In her email, Collins alleged that Griffiths had “openly and viciously” slandered the Church during the talk.
She accused him of being “an avid hate campaigner against Scientologists” and of “hate-mongering” against the Church.
‘Not a grain of truth’
The court heard that a teacher from St David’s had asked Griffiths to address school pupils on cults and that it was Mr Griffiths who had shared audio of his address, which warned the boys of the dangers of getting involved with the Church.
Mr Griffiths said he had been shocked, horrified and appalled when he learned of Ms Collins’ allegations, in which he said there was “not a grain of truth”.
He said her statements had lowered his reputation in the minds of right-thinking people while holding him up to hatred, ridicule and contempt.
Ms Collins (nee Shortt) is a daughter of publican Frank Shortt, who was falsely accused by corrupt gardaí of allowing drug-dealing in the nightclub he owned in Donegal.

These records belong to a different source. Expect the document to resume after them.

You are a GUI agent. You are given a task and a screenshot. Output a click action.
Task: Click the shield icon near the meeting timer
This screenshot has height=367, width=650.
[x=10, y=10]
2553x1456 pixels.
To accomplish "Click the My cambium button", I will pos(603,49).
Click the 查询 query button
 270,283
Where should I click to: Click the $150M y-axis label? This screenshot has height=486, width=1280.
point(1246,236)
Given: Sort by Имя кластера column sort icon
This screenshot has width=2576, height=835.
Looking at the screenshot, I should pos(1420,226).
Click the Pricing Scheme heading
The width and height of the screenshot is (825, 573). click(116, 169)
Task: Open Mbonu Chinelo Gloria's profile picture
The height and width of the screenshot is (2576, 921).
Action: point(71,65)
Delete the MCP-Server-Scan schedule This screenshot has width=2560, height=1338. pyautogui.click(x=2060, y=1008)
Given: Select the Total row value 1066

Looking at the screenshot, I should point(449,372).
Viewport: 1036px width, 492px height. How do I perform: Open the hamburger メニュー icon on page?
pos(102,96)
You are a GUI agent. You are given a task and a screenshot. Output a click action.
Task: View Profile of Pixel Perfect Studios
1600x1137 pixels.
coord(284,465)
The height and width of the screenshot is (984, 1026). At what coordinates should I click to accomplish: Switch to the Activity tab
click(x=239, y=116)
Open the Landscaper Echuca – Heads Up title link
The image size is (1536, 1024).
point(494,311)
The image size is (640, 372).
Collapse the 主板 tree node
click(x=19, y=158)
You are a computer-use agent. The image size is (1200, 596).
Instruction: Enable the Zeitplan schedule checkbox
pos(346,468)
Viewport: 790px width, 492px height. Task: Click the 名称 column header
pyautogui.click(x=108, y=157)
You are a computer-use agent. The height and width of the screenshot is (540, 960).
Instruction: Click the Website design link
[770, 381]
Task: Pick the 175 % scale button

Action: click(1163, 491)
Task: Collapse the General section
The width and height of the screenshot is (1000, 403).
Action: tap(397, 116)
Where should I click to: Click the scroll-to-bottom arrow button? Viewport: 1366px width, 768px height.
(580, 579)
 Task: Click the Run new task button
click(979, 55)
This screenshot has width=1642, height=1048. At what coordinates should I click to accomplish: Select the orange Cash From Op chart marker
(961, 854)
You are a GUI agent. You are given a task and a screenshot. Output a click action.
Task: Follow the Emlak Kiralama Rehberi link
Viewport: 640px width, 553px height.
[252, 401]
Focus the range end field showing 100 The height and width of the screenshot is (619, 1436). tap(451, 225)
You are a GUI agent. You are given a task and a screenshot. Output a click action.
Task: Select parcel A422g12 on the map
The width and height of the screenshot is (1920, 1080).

In 2007, the Supreme Court more than doubled to €4.6 million damages awarded by the High Court to him after he was wrongly convicted in 1995 of allowing the sale of drugs at his Point Inn premises in Quigley’s Point, Innishowen, Co Donegal.
He was imprisoned for three years before being cleared.
Judgment was reserved by Judge O’Donohue in both cases.
Comments are closed on this article for legal reasons.